TEXTE SOURCE:
* * * *

Complexité = confusion ?

Il est vrai que le réseau d’acteurs, d’enjeux, de domaines auquel se confronte Asma Mhalla est complexe. Mais face à cette complexité, on peut procéder par décomposition et sectorisation, par cartographie de toutes les connexions, par généalogie détaillée ou encore par modélisation abstraite. Le choix est fait ici de procéder par assemblage flou grâce à des opérateurs terminologiques toujours plus généraux et toujours situés à une échelle de description impossible à documenter systématiquement. Ce qui donne un ouvrage survitaminé, dopé à la grosse terminologie et à la dépêche de médias, qui évite l’analyse de données, les précisions techniques, la clarté conceptuelle.

Dans ces conditions, le lecteur ne peut en aucun cas espérer quelque proposition de solutions que ce soit et l’ouvrage s’en tire avec des « en même temps » sur tous les sujets, refusant de nommer des responsables, ou basculant soudain dans des solutions cognitives individuelles de l’ordre des bonnes intentions relevant en fait du chacun pour soi (mais sans culpabilité, attention !).

* * * *

ENREGISTREMENTS FOURNIS:
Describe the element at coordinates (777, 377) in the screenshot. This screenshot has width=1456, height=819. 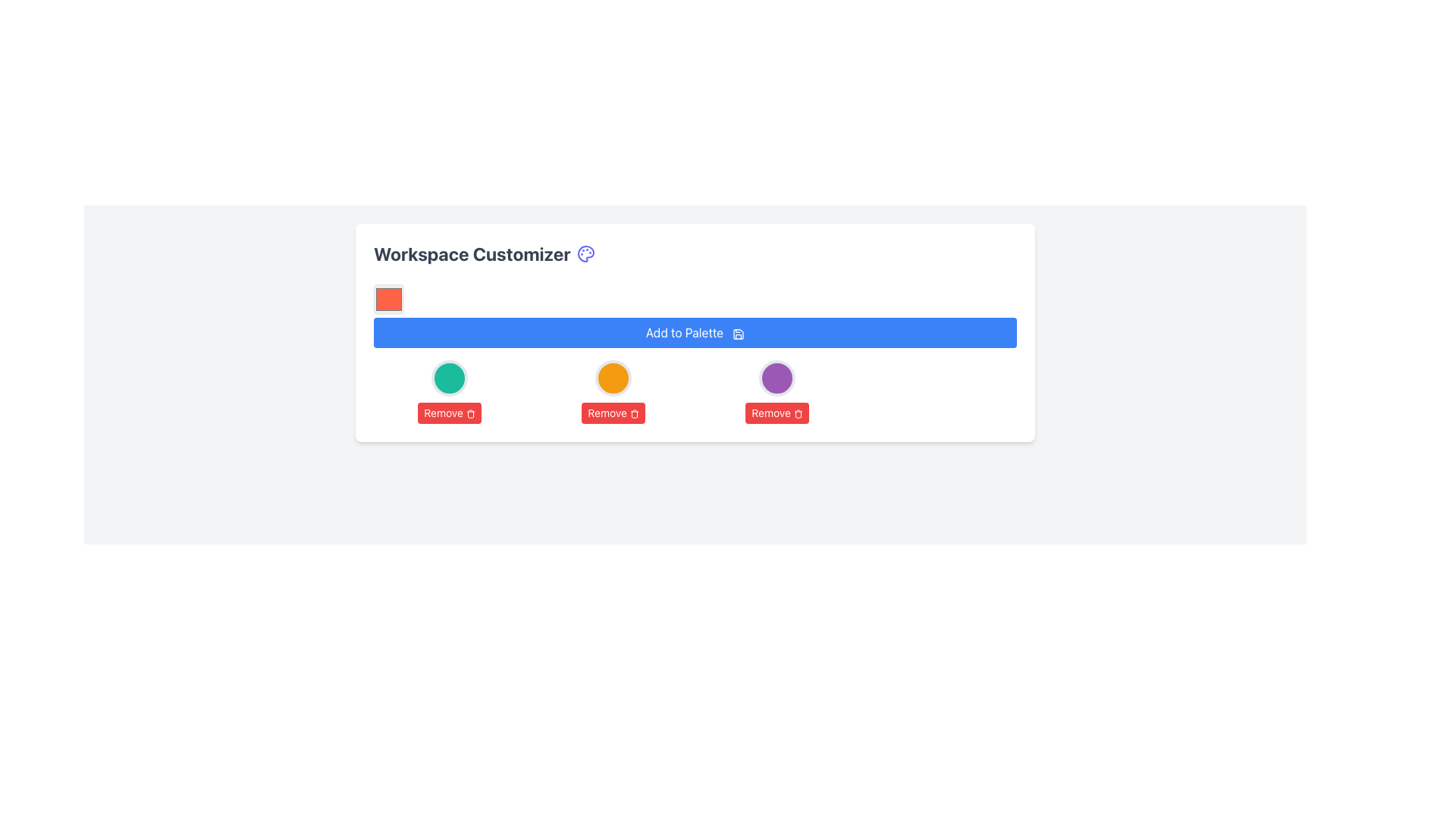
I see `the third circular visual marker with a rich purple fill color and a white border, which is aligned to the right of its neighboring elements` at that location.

* * * *

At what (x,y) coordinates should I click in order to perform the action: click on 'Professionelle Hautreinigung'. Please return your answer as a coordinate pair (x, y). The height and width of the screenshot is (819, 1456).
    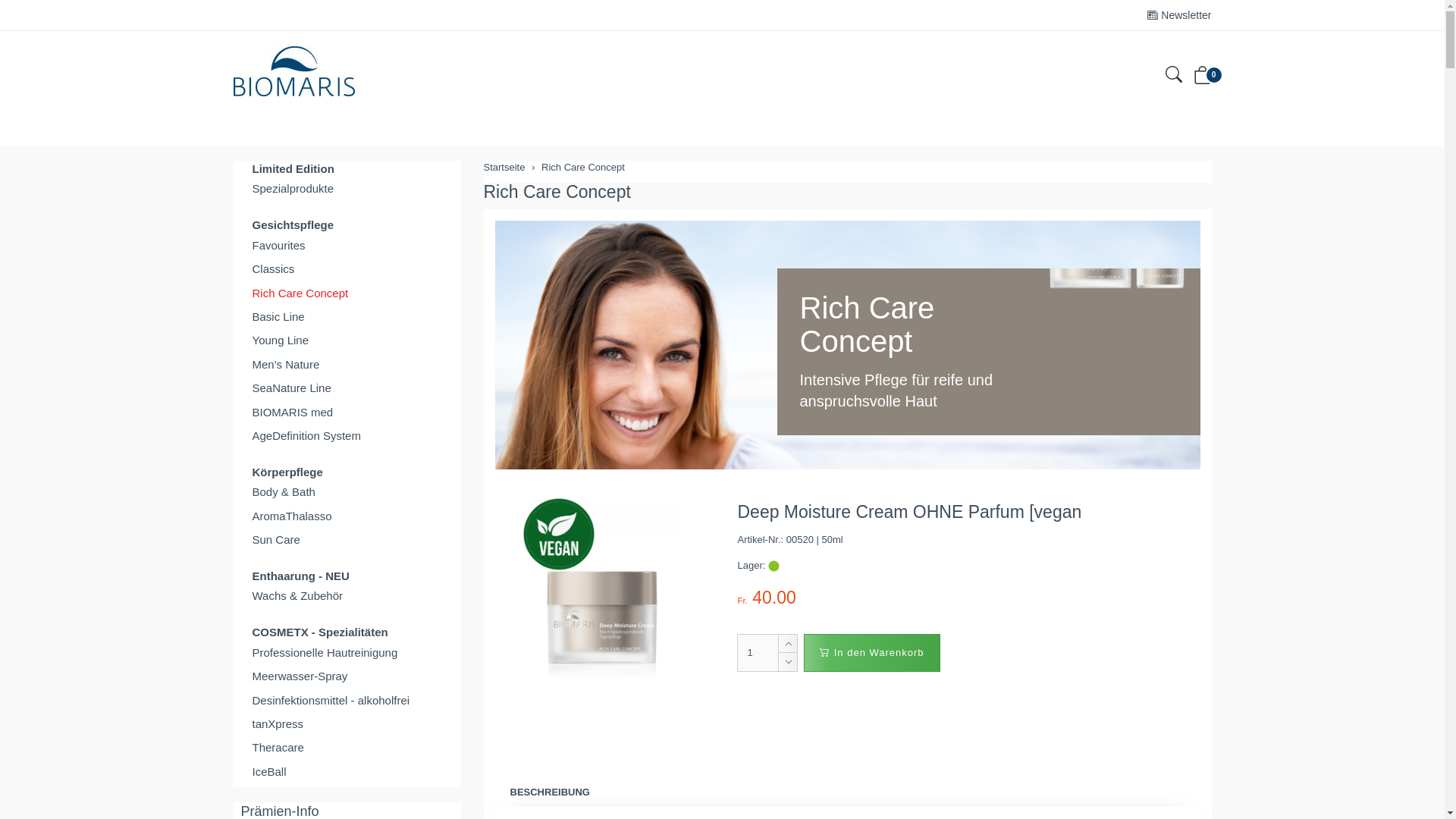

* * * *

TRAVAIL À FAIRE:
[A] Comment résumeriez-vous en deux phrases l'extrait « Complexité = confusion ? » ?
[B] Pourriez-vous reproduire tel quel le passage de l'extrait « Complexité = confusion ? » qui commence par « Complexité = confusion ? » et va jusqu'à « la clarté conceptuelle. » ?
[C] Pouvez-vous réécrire sous forme de liste le paragraphe de l'extrait « Complexité = confusion ? » qui commence par « Dans ces conditions » en conservant ses faits principaux ?
Vous n'aurez pas besoin de ces enregistrements.

RÉSULTATS ATTENDUS:
[A] Face au réseau complexe d'acteurs, d'enjeux et de domaines auquel se confronte Asma Mhalla, l'ouvrage procède par assemblage flou au moyen de termes toujours plus généraux et évite l'analyse de données, les précisions techniques et la clarté conceptuelle. Il ne propose donc aucune solution : il s'en tient à des « en même temps », refuse de nommer des responsables ou bascule vers des solutions cognitives individuelles relevant du chacun pour soi.

[B]
Complexité = confusion ?

Il est vrai que le réseau d’acteurs, d’enjeux, de domaines auquel se confronte Asma Mhalla est complexe. Mais face à cette complexité, on peut procéder par décomposition et sectorisation, par cartographie de toutes les connexions, par généalogie détaillée ou encore par modélisation abstraite. Le choix est fait ici de procéder par assemblage flou grâce à des opérateurs terminologiques toujours plus généraux et toujours situés à une échelle de description impossible à documenter systématiquement. Ce qui donne un ouvrage survitaminé, dopé à la grosse terminologie et à la dépêche de médias, qui évite l’analyse de données, les précisions techniques, la clarté conceptuelle.

[C]
- Le lecteur ne peut espérer aucune proposition de solutions.
- L'ouvrage s'en tire avec des « en même temps » sur tous les sujets.
- Il refuse de nommer des responsables.
- Il bascule soudain vers des solutions cognitives individuelles. Celles-ci relèvent des bonnes intentions et, en fait, du chacun pour soi, sans culpabilité.